Aim of the exercise
Include the line containing "You are a GUI" and every line after it up to the end of the material below; reproduce them exactly and drop the pictures.

· · · · · · ·

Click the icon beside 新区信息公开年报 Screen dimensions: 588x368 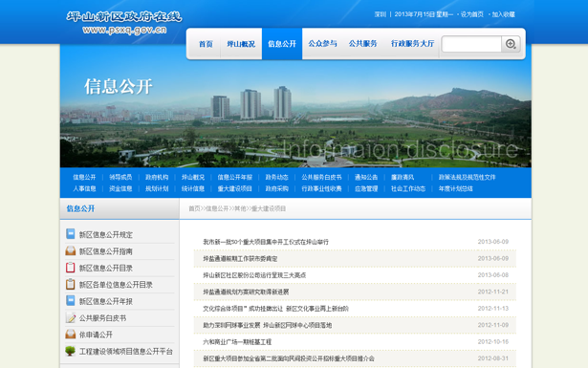[x=70, y=300]
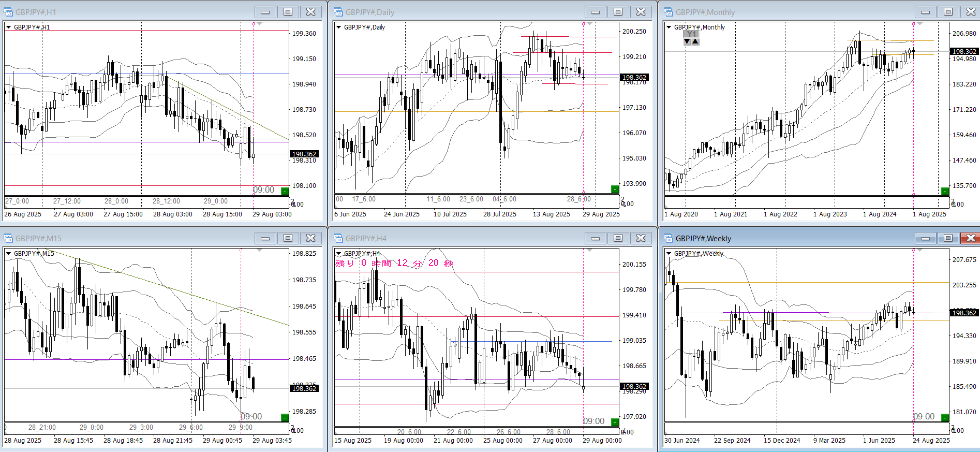Expand the GBPJPY#,Daily dropdown triangle in the chart
This screenshot has height=452, width=980.
point(339,27)
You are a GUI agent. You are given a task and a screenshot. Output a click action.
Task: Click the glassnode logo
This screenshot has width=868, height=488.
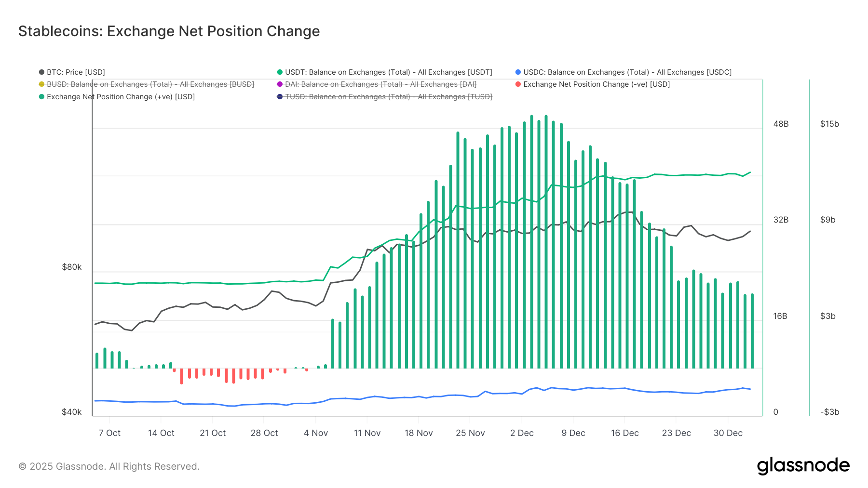point(803,466)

· · · · · · ·

Answer for this exercise
You are a GUI agent. You are given a task and a screenshot. Output a click action.
Task: Click the glassnode logo
This screenshot has width=868, height=488.
point(803,466)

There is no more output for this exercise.